Roche also emphasized that the database includes all deaths from firearms — both suicides and homicides.
“Our rural counties here in Michigan are disproportionately affected by firearm suicides, and the populations in those counties are smaller, and so the rate is really high when there is a firearm death from suicide,” she said. “My biggest takeaway is that all of our communities, whether rural, urban, suburban, all across the state are affected by firearm death. And so there’s lots of possibilities here for us to really do something to prevent these deaths from occurring.”
The CDC database is still considered the “gold standard” by Roche and others in the field of firearm injury prevention, and is especially important for being able to see trends over time.
But the lag in that system is created because each state must submit their own data to the CDC, many of which, like Michigan, don’t have a centralized medical examiner system. The CDC then has to clean the data and ensure its accuracy before it can be published, Roche explained. The CDC’s data also only goes down to a county level, and the university database will go down to municipality and even neighborhood-level data.
While the existing lag in data is standard, Roche also emphasized the importance of having an independent system at a time when many federal databases are being altered, politicized or taken down entirely by the Trump administration.
“It has a little bit of protection, right, against any changes that happen with CDC data,” she said. “There is some concern in the public health community about the stability of those data sets in the future, and especially the kind of the demographic information that’s collected in those systems.”
The University of Michigan data also plays a somewhat different role because of its quick turnaround — because the data is close to real-time, it is not the “gold standard” in the same way that the CDC data is, since the available information may not be completely accurate immediately after a firearm-related death.
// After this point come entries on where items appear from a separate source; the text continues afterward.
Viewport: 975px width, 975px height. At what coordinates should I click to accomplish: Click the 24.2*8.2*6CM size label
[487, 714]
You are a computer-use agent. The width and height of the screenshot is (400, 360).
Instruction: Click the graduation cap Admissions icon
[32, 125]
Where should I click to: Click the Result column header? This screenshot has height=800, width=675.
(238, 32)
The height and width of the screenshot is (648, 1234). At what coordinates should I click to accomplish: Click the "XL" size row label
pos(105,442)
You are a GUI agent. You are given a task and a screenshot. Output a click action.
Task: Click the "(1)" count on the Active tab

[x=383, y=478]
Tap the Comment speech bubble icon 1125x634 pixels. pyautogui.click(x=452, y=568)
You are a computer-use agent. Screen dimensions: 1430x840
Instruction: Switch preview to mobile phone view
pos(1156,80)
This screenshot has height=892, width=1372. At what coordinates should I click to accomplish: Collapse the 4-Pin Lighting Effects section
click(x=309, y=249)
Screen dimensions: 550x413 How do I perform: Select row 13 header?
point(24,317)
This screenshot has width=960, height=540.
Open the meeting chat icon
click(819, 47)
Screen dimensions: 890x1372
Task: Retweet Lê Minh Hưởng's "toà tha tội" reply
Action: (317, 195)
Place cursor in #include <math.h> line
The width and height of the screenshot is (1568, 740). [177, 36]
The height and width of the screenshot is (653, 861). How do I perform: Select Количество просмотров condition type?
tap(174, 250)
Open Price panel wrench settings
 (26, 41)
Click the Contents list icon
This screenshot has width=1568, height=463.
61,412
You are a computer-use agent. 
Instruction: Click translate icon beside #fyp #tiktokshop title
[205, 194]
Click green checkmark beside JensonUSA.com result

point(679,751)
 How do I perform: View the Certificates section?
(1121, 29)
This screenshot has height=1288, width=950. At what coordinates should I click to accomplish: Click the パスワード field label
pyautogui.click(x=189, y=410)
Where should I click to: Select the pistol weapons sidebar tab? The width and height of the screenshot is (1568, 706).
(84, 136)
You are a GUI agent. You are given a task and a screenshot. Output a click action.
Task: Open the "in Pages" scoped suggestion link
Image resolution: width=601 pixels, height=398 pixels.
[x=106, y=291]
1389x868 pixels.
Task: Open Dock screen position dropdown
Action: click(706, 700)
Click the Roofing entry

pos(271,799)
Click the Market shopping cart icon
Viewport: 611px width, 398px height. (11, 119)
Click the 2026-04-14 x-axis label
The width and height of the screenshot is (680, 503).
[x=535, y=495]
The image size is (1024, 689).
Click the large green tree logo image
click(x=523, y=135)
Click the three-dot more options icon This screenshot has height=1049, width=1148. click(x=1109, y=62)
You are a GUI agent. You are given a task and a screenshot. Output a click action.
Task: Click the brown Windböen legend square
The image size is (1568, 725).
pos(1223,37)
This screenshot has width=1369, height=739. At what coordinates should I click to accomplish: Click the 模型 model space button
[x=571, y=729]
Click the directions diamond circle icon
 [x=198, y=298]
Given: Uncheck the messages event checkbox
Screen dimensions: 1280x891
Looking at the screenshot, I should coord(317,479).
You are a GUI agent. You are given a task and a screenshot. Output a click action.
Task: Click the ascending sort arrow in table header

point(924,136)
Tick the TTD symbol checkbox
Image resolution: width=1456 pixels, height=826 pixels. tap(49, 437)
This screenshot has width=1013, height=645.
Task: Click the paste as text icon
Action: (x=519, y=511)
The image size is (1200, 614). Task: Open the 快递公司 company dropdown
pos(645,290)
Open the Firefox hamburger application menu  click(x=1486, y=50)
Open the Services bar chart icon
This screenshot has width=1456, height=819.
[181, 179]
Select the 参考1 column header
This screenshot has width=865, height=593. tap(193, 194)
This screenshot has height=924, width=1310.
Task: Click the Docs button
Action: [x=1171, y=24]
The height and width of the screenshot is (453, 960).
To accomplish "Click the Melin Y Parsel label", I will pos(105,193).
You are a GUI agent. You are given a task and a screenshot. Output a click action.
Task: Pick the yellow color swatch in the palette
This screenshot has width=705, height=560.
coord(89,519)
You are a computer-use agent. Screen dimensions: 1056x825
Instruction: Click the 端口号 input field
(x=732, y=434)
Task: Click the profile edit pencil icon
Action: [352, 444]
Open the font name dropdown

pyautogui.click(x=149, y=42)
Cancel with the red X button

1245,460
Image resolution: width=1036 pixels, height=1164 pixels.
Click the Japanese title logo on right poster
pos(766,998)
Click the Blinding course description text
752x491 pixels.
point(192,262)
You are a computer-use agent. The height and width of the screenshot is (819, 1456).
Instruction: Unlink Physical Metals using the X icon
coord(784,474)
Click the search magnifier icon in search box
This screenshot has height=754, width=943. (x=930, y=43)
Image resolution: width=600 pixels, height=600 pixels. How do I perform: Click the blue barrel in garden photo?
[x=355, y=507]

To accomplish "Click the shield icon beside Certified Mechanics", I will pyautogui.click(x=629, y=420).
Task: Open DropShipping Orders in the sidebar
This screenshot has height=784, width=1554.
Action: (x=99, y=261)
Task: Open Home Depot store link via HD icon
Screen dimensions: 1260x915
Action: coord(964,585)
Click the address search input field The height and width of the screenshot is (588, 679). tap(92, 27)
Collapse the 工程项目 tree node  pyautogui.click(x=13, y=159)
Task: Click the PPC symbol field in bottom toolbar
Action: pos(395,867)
But the information is available much faster, allowing a faster response in terms of local and state policies.
The work of the Institute for Firearm Injury Prevention spans beyond this data collection and presentation — the institute runs trainings for firearm safety, studies the impacts of Extreme Risk Protection Orders throughout the state and creates resources like safe firearm storage guides.
“This system kind of helps complement a lot of the programs, so that we can kind of see which of our communities has the most need over time, where should we be really focusing our partnerships and our work,” Roche said. “We’ll be able to see with this system are there differences between where firearm injury suicides are happening and with firearm homicides are happening? Are there specific pockets in Michigan that maybe may not be getting the resources that they need, and where can the institute kind of step in and help provide those supports?”
For Roche, she hopes that community partners in public health and public safety sectors are able to use the new database to inform their decisions about where to put resources and programs, as well as helping them to see changes occurring over time due to the evidence-based work being done.
“We really want the system to be of service for our communities,” she said.